■ TASK DESCRIPTION ■
Reproduce these items with "Control Panel" switched to "Settings", leaving everything else unchanged.
---------- EXTRACTED DATA
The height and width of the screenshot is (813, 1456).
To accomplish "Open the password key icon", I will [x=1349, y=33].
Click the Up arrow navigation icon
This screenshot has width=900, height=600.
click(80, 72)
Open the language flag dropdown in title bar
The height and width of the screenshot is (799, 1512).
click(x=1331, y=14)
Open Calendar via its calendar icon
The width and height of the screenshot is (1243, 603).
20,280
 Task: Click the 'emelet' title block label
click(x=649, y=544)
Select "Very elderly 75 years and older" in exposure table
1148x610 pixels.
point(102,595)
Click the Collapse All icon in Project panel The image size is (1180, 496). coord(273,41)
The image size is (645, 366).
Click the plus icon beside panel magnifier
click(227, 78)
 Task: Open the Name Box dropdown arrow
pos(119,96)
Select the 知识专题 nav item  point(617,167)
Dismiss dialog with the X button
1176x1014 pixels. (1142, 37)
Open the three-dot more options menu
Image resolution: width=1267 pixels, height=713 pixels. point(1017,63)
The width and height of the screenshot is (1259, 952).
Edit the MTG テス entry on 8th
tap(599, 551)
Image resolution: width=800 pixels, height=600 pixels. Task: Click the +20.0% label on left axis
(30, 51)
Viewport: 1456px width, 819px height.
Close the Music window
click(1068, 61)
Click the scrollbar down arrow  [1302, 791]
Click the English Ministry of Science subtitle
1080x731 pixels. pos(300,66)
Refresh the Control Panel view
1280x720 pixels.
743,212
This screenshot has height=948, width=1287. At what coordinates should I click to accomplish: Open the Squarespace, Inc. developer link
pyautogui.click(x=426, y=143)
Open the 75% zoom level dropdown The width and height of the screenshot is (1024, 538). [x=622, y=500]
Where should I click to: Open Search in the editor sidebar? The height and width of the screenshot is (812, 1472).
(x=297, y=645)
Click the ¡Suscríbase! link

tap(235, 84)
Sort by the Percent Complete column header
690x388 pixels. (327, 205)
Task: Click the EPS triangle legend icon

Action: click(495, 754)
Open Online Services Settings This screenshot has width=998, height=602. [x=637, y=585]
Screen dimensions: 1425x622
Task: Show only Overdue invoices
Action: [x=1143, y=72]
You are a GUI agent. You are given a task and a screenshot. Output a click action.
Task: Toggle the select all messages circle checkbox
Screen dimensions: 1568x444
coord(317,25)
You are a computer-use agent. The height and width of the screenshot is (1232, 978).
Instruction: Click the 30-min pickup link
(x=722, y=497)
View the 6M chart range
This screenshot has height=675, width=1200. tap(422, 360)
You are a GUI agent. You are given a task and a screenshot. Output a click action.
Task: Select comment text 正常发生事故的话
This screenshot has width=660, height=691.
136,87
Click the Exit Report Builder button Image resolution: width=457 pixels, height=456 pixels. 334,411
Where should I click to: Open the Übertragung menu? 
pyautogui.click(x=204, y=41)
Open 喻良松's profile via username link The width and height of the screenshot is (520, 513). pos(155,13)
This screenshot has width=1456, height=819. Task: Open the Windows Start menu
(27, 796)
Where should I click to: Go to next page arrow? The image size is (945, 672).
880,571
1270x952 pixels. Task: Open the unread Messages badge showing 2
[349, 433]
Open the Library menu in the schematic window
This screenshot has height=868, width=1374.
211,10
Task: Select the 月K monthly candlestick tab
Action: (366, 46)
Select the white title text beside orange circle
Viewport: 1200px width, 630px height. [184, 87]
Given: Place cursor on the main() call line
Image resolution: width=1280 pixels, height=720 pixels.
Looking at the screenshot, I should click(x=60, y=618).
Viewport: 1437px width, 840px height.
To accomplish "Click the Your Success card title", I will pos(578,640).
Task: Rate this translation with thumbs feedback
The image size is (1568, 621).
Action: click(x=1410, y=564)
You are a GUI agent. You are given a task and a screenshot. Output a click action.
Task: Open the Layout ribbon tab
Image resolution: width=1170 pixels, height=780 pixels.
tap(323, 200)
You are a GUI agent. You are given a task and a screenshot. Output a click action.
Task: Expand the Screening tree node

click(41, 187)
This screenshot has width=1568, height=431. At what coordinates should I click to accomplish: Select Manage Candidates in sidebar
--------------------
■ COMPLETED EXERCISE ■
The height and width of the screenshot is (813, 1456).
To accomplish "Open the password key icon", I will [x=1349, y=33].
Click the Up arrow navigation icon
This screenshot has width=900, height=600.
click(80, 72)
Open the language flag dropdown in title bar
The height and width of the screenshot is (799, 1512).
click(x=1331, y=14)
Open Calendar via its calendar icon
The width and height of the screenshot is (1243, 603).
20,280
 Task: Click the 'emelet' title block label
click(x=649, y=544)
Select "Very elderly 75 years and older" in exposure table
1148x610 pixels.
point(102,595)
Click the Collapse All icon in Project panel The image size is (1180, 496). coord(273,41)
The image size is (645, 366).
Click the plus icon beside panel magnifier
click(227, 78)
 Task: Open the Name Box dropdown arrow
pos(119,96)
Select the 知识专题 nav item  point(617,167)
Dismiss dialog with the X button
1176x1014 pixels. (1142, 37)
Open the three-dot more options menu
Image resolution: width=1267 pixels, height=713 pixels. point(1017,63)
The width and height of the screenshot is (1259, 952).
Edit the MTG テス entry on 8th
tap(599, 551)
Image resolution: width=800 pixels, height=600 pixels. Task: Click the +20.0% label on left axis
(30, 51)
Viewport: 1456px width, 819px height.
Close the Music window
click(1068, 61)
Click the scrollbar down arrow  [1302, 791]
Click the English Ministry of Science subtitle
1080x731 pixels. pos(300,66)
Refresh the Settings view
1280x720 pixels.
743,212
This screenshot has height=948, width=1287. At what coordinates should I click to accomplish: Open the Squarespace, Inc. developer link
pyautogui.click(x=426, y=143)
Open the 75% zoom level dropdown The width and height of the screenshot is (1024, 538). [x=622, y=500]
Where should I click to: Open Search in the editor sidebar? The height and width of the screenshot is (812, 1472).
(x=297, y=645)
Click the ¡Suscríbase! link

tap(235, 84)
Sort by the Percent Complete column header
690x388 pixels. (327, 205)
Task: Click the EPS triangle legend icon

Action: click(495, 754)
Open Online Services Settings This screenshot has width=998, height=602. [x=637, y=585]
Screen dimensions: 1425x622
Task: Show only Overdue invoices
Action: [x=1143, y=72]
You are a GUI agent. You are given a task and a screenshot. Output a click action.
Task: Toggle the select all messages circle checkbox
Screen dimensions: 1568x444
coord(317,25)
You are a computer-use agent. The height and width of the screenshot is (1232, 978).
Instruction: Click the 30-min pickup link
(x=722, y=497)
View the 6M chart range
This screenshot has height=675, width=1200. tap(422, 360)
You are a GUI agent. You are given a task and a screenshot. Output a click action.
Task: Select comment text 正常发生事故的话
This screenshot has width=660, height=691.
136,87
Click the Exit Report Builder button Image resolution: width=457 pixels, height=456 pixels. 334,411
Where should I click to: Open the Übertragung menu? 
pyautogui.click(x=204, y=41)
Open 喻良松's profile via username link The width and height of the screenshot is (520, 513). pos(155,13)
This screenshot has width=1456, height=819. Task: Open the Windows Start menu
(27, 796)
Where should I click to: Go to next page arrow? The image size is (945, 672).
880,571
1270x952 pixels. Task: Open the unread Messages badge showing 2
[349, 433]
Open the Library menu in the schematic window
This screenshot has height=868, width=1374.
211,10
Task: Select the 月K monthly candlestick tab
Action: (366, 46)
Select the white title text beside orange circle
Viewport: 1200px width, 630px height. [184, 87]
Given: Place cursor on the main() call line
Image resolution: width=1280 pixels, height=720 pixels.
Looking at the screenshot, I should click(x=60, y=618).
Viewport: 1437px width, 840px height.
To accomplish "Click the Your Success card title", I will pos(578,640).
Task: Rate this translation with thumbs feedback
The image size is (1568, 621).
Action: click(x=1410, y=564)
You are a GUI agent. You are given a task and a screenshot. Output a click action.
Task: Open the Layout ribbon tab
Image resolution: width=1170 pixels, height=780 pixels.
tap(323, 200)
You are a GUI agent. You are given a task and a screenshot. Output a click action.
Task: Expand the Screening tree node

click(41, 187)
This screenshot has width=1568, height=431. At what coordinates should I click to accomplish: Select Manage Candidates in sidebar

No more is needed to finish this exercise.